[Opening Records provided section]

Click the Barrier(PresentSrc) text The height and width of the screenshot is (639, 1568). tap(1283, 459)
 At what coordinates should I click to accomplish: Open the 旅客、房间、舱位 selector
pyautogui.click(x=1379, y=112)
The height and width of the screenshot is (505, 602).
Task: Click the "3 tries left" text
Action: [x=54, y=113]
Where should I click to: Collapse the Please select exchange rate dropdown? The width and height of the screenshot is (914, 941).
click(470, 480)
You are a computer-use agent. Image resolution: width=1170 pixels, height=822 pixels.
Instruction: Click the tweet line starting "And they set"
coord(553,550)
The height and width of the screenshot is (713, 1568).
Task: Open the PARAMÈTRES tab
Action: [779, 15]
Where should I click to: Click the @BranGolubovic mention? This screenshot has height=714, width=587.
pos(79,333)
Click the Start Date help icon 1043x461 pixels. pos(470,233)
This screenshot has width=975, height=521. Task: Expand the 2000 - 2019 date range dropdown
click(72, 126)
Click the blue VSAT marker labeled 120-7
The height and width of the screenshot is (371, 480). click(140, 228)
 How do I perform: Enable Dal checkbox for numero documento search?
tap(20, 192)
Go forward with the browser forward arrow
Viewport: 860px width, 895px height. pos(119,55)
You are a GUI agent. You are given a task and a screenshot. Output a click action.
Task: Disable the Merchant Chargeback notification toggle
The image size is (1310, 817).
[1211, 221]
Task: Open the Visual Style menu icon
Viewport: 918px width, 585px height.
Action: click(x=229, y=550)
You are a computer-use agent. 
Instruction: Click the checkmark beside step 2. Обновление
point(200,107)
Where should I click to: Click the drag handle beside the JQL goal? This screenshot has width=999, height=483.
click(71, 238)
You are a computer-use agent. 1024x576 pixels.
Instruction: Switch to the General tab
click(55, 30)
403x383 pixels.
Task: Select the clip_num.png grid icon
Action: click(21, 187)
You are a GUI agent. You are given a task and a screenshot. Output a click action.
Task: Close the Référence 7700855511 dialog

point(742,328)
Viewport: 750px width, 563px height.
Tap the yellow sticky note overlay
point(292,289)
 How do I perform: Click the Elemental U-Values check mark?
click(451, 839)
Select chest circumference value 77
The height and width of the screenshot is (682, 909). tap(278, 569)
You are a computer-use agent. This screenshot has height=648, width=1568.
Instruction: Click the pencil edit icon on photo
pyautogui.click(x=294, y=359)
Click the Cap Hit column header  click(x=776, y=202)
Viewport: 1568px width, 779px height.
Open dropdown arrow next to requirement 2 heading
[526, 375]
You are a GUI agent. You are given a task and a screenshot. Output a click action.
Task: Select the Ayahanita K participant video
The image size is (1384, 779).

[Closing Records provided section]

▶ [What you are asked to do]:
Collect the complete line wherever the string "computer" appears in the records.

▶ [Result of this task]:
You are a computer-use agent. Image resolution: width=1170 pixels, height=822 pixels.
You are a computer-use agent. 
You are a computer-use agent. 1024x576 pixels.
You are a computer-use agent. This screenshot has height=648, width=1568.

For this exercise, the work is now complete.